__Required action__.
Output must consist only of the lines of the material below from the one with "Select 繁體中文 from the language menu" through the one with "Task: Enable the Look Target checkbox", each reproduced exactly; no pictures belong in it.

========================================

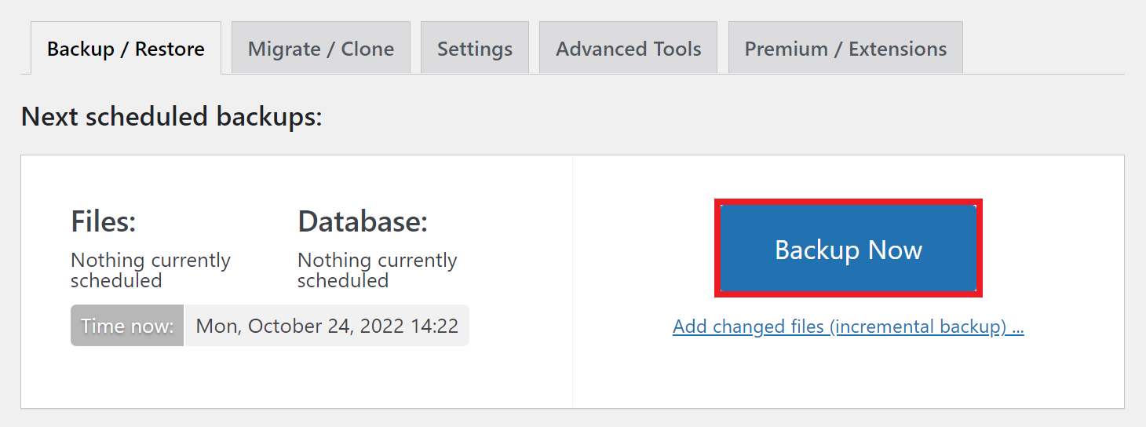Image resolution: width=1146 pixels, height=427 pixels.
Task: Click empty tab bar area right of Premium / Extensions
Action: point(1044,49)
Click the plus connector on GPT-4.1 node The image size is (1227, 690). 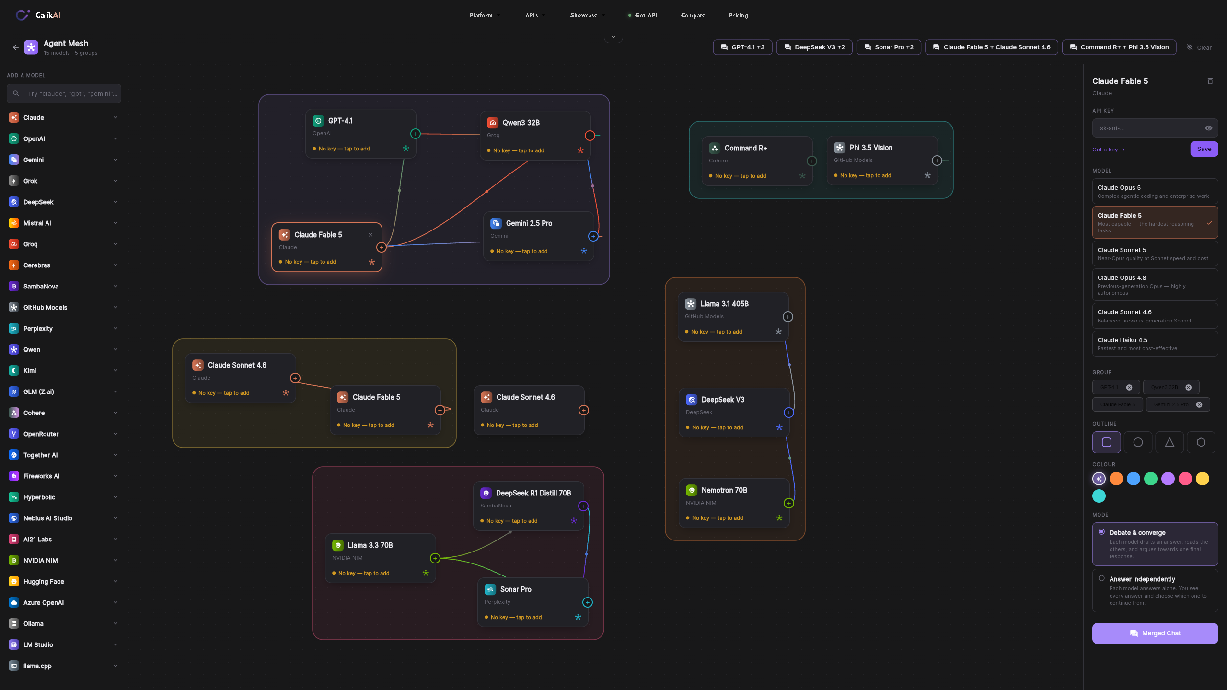click(416, 134)
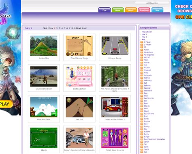
Task: Click the folder icon next to Cards
Action: click(142, 147)
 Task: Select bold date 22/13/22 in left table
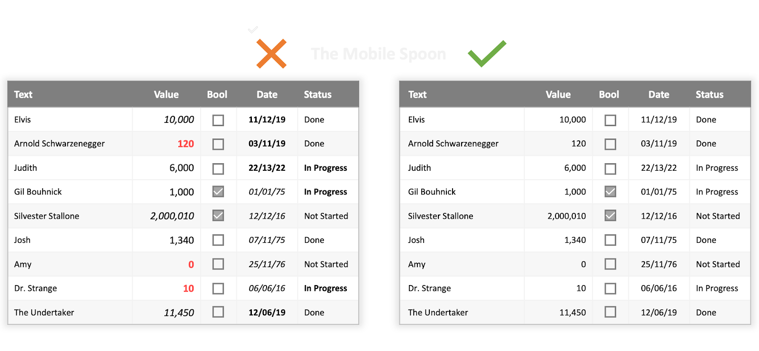pos(267,168)
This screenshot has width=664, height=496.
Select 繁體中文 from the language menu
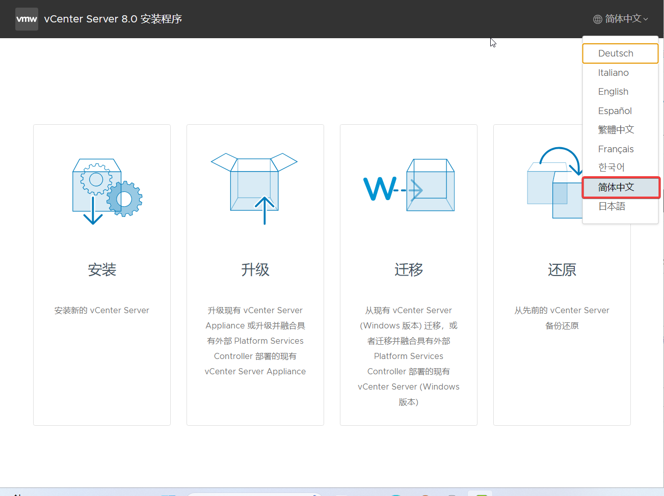click(x=616, y=129)
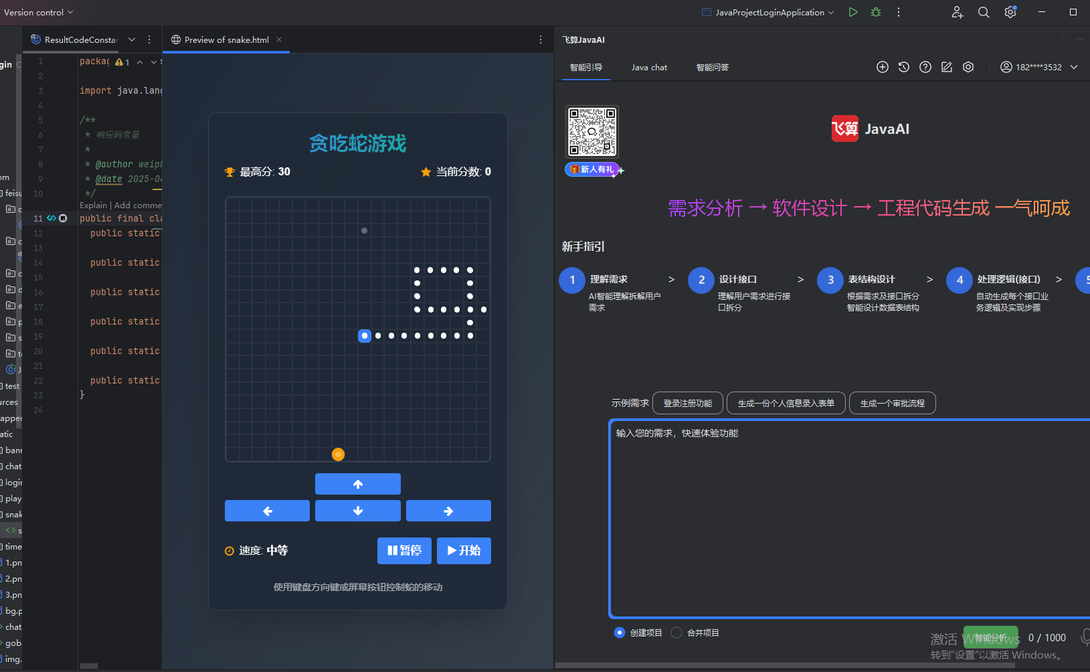Switch to the 智能问答 tab
The height and width of the screenshot is (672, 1090).
(x=712, y=67)
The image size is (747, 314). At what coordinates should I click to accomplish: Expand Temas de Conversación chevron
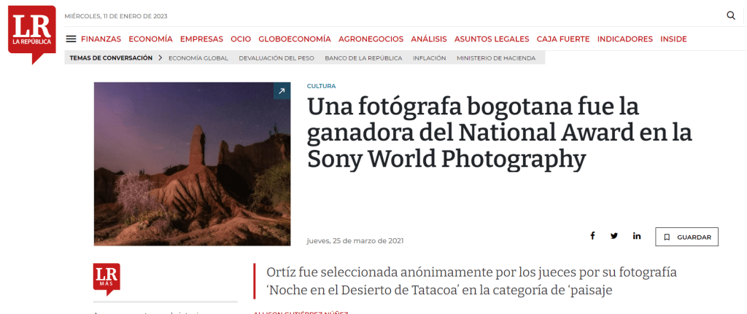coord(160,58)
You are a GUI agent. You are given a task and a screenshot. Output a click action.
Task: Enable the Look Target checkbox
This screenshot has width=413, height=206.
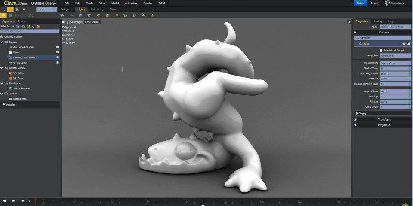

========================================

__Solution__.
Select 繁體中文 from the language menu
click(x=616, y=129)
Switch to the 智能问答 tab
The height and width of the screenshot is (672, 1090).
(x=712, y=67)
The image size is (747, 314). At what coordinates should I click to accomplish: Expand Temas de Conversación chevron
coord(160,58)
You are a GUI agent. You are given a task and a screenshot. Output a click action.
Task: Enable the Look Target checkbox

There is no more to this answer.